El año pasado fueron “nada más” 7.000 euros. Este año sufrimos dos fraudes que suman 100.000 euros. Es un golpe muy bajo. Duele. Te hace pensar en lo duro que puede llegar a ser haber perdido ese dinero y lo que tenemos que vender para recuperar el daño sufrido.

Lo importante no es pensar que el mundo no es justo. El cabreo ha sido breve. Un grito estando solo en la oficina. Dos patadas a la primera caja de cartón que he tenido por delante han sido suficientes para cambiar el foco hacia el próximo paso.

“¿Y ahora qué?” Tienes la vista nublada y ese empuje que suele estar ahí para sacar cualquier cosa adelante se debilita. Por suerte no me duró mucho ese momento. Ahora toca aplicar medidas de prevención para que esto no vuelva a suceder.

Nada cambia

Eso es una forma de tirar hacia adelante. No cambia nada. Y realmente no cambia. Lo único lo que si cambia es una cifra en el flujo de caja que antes estaba y ahora no. ¿Cómo vamos a gestionar esta nueva situación? ¿Seguimos adelante a pesar de todo? Es lo que me gustaría hacer pero no tengo claro si es lo más adecuado.

Reducimos los planes a la nueva situación

Es lo que menos me gusta. Ya solo por la palabra que implica “reducimos”. El fracaso sería esto y menos la perdida de los 100.000 euros. ¿Sería lo más razonable en esta situación? Ya de por sí nuestro negocio está en peligro y ahora se junta esta nueva situación que nos expone más todavía.
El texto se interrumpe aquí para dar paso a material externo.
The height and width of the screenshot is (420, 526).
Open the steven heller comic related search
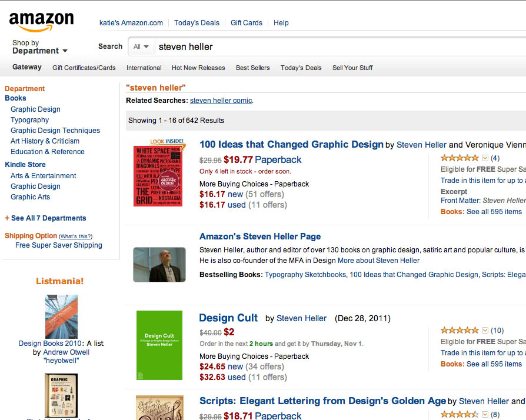click(221, 101)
Superarnos para llegar más lejos

Y me gusta pensar que nosotros somos así. Que vamos a sacar energía del palo que nos han dado para darle la vuelta al asunto. En vez de hacernos más pequeño nos hará más grandes. Aprenderemos nuestra lección y salimos más fuerte de ello. En vez de salir perjudicados, gracias a este evento creceremos más grandes todavía.
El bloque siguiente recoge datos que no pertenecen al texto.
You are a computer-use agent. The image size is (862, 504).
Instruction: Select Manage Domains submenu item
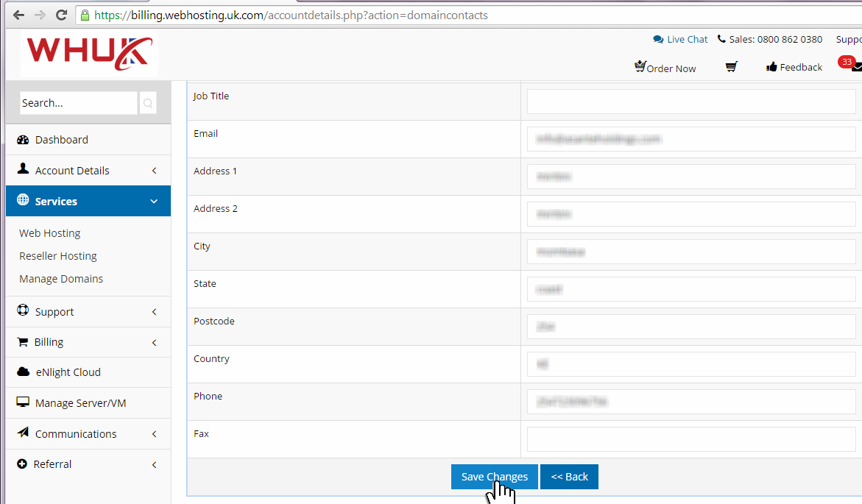tap(61, 279)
No le permitiría a nadie de mis seres queridos de venirse abajo porque no toda les salga como previsto. No existe una justicia universal. Existen eventos. Pueden ser buenos o malos y luego está tu reacción. Puedes decidir venirte para abajo o para arriba. Ahora nos toca crecer. Crecer más allá de lo que nos hubiéramos imaginado.